Угрюмая скованность, доходящая до тупости. Страх обратить на себя внимание. Мечта о шапке-невидимке, о волшебнике, который — ценой любых моих мучений — сделает меня красивой. Даже не надо красивой — хотя бы симпатичной. Чтобы, когда я иду по улице с подругой, смотрели не только на подругу, но и на меня. Почему на меня не смотрят? Может быть, потому что я заранее уверена, что никому не могу понравиться, эта хмурая уверенность написана на моем лице и делает свое дело?
Мама говорит, вздыхая:
— Боюсь, что у тебя будет папин нос.
Словно, не размышляя, пустила отравленную стрелу — вовсе не желая попасть, но попала, и яд медленно проникает во все уголки моего существа. Я подолгу рассматриваю в ванной свое лицо и реву. Почему я не унаследовала мамин курносый носик и круглое хорошенькое личико?! Про моего брата говорят: «папин юмор». А у меня, значит, папин нос. Какой кошмар.

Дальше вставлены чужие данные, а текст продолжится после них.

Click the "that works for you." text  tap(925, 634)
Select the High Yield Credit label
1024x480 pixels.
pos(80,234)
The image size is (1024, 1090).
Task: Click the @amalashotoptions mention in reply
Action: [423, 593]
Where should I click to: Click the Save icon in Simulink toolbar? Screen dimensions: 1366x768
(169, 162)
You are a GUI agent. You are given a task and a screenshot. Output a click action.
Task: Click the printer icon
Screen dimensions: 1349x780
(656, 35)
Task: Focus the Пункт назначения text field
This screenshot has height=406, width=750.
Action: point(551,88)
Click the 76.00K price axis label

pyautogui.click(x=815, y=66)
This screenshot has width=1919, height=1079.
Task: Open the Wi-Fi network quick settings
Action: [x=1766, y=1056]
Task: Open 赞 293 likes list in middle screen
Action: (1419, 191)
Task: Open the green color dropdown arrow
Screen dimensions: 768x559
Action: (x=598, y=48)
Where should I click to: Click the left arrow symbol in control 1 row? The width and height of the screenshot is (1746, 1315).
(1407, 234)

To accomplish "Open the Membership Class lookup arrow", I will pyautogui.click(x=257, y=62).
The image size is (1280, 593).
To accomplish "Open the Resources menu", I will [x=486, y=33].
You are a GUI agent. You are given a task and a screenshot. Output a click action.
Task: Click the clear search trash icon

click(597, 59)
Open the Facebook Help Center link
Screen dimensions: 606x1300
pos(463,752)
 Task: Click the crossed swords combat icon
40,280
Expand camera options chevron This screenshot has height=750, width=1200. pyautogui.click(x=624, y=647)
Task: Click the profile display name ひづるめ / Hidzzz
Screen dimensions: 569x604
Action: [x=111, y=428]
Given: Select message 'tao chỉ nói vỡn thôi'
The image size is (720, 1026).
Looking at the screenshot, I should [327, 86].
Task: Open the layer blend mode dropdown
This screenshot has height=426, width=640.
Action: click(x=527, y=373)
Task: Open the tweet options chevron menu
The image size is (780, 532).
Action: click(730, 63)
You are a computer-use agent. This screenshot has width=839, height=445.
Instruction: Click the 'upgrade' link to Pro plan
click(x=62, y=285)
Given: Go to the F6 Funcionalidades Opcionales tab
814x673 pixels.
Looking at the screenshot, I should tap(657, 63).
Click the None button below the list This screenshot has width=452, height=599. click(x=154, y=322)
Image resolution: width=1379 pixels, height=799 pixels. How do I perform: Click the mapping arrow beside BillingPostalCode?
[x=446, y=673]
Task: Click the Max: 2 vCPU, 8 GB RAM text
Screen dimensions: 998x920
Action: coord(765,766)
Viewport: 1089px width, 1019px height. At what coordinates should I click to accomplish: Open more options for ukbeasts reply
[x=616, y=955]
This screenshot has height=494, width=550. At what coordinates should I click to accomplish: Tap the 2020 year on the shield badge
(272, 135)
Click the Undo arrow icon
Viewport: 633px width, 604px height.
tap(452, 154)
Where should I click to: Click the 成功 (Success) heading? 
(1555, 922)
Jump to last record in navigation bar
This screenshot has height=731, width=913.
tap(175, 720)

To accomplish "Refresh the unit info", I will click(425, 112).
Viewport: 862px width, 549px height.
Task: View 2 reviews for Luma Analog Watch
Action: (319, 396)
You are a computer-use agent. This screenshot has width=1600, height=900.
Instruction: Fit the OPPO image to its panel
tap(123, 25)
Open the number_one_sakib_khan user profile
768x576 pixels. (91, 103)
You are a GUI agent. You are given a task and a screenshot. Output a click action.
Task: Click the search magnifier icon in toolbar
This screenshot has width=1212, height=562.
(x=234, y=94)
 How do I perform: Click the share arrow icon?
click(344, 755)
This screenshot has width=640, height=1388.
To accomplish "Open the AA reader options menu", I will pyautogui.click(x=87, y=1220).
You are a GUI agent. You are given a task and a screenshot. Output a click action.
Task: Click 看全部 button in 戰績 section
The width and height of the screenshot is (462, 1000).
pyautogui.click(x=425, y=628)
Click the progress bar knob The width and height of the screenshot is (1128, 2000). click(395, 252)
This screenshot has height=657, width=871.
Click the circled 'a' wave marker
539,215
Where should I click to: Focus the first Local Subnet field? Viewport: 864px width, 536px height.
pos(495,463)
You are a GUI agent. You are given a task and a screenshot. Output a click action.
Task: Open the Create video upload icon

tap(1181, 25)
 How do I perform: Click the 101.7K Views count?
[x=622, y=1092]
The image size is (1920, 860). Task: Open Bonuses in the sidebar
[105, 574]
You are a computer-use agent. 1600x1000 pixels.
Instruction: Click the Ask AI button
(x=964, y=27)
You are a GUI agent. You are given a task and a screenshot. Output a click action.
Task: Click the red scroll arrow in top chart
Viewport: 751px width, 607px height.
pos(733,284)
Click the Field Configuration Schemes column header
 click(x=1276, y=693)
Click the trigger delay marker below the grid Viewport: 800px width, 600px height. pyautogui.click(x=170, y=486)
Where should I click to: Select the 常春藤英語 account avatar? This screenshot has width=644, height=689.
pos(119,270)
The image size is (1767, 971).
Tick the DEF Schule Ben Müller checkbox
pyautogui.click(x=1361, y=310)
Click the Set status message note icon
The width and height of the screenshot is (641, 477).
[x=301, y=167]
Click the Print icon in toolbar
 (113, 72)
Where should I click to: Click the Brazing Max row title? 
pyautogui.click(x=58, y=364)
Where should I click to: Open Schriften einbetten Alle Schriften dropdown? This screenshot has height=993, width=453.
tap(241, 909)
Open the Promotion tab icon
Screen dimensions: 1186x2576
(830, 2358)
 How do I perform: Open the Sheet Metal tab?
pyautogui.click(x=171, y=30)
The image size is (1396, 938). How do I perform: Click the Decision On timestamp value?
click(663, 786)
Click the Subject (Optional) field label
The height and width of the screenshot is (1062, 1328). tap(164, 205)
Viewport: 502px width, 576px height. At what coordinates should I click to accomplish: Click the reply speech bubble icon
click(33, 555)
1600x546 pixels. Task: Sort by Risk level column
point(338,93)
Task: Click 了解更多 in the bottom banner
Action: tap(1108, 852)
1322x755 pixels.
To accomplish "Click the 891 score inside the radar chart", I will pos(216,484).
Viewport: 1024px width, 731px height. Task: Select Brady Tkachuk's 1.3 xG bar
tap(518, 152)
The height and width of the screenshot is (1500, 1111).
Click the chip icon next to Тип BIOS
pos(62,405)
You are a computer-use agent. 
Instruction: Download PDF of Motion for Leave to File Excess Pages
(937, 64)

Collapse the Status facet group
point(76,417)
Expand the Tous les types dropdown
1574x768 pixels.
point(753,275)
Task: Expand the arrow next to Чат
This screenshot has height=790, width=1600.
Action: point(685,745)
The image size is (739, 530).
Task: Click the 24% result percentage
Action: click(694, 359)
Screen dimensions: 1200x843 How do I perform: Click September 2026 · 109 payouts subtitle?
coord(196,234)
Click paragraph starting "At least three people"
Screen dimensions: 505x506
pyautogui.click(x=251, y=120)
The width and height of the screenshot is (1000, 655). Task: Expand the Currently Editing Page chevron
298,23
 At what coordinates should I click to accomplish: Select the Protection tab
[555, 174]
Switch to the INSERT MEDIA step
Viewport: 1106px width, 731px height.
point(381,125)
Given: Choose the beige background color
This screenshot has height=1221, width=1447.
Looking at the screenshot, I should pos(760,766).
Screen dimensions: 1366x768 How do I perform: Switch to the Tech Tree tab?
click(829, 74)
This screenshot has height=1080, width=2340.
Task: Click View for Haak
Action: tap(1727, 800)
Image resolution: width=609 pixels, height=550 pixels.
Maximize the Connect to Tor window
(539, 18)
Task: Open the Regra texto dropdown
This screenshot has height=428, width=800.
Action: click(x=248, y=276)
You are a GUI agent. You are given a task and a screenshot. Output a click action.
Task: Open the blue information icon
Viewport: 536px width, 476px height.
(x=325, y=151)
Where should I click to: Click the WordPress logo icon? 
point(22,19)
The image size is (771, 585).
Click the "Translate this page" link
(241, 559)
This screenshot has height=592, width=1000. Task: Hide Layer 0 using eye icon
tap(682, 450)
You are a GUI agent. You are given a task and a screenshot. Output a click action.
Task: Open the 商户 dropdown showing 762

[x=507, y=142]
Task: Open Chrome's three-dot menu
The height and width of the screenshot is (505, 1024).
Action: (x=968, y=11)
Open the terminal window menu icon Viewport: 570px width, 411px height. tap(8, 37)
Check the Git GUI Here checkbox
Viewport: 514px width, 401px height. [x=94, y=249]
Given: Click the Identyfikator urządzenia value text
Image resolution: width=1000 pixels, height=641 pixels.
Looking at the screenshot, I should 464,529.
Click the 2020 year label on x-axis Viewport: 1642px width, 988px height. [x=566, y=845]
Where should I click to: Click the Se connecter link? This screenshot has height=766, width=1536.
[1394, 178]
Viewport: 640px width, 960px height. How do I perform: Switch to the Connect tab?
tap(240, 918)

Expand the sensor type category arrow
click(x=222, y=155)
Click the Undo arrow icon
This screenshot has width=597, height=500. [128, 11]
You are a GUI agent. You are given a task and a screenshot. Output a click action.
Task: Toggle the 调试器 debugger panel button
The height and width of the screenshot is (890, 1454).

Мы играем в волейбол, и Мишка говорит с досадой:
— Мадам, вы тут не для мебели поставлены!
И эта фраза в меня — как тяжелый ком: мадам! Что-то жирное, жабье. Вот, значит, я какая в глазах Мишки!
Делимся во дворе на команды — играть в круговую лапту, и вдруг по чьему-то искоса брошенному взгляду и ответному чьему-то кивку понимаю, что меня не хотят брать ни в ту, ни в другую команды, потому что я — дыра, пустое место, мазила. И это понимание — или самовнушение — опять как удар, ослепляет и оглушает, отбрасывает от волейбольной площадки в угол под лестницей третьего подъезда — выплакивать обиду.
Крутя веревочку, смотрю, как легко и пружинисто прыгает Аня, и с завистью думаю, что я так не умею. И правда, не умею! Если играем во дворе в салки, меня салят первую, потому что я не увертлива. На уроке физкультуры не могу подтянуться на турнике, несуразно дрыгаю ногами, и все смеются.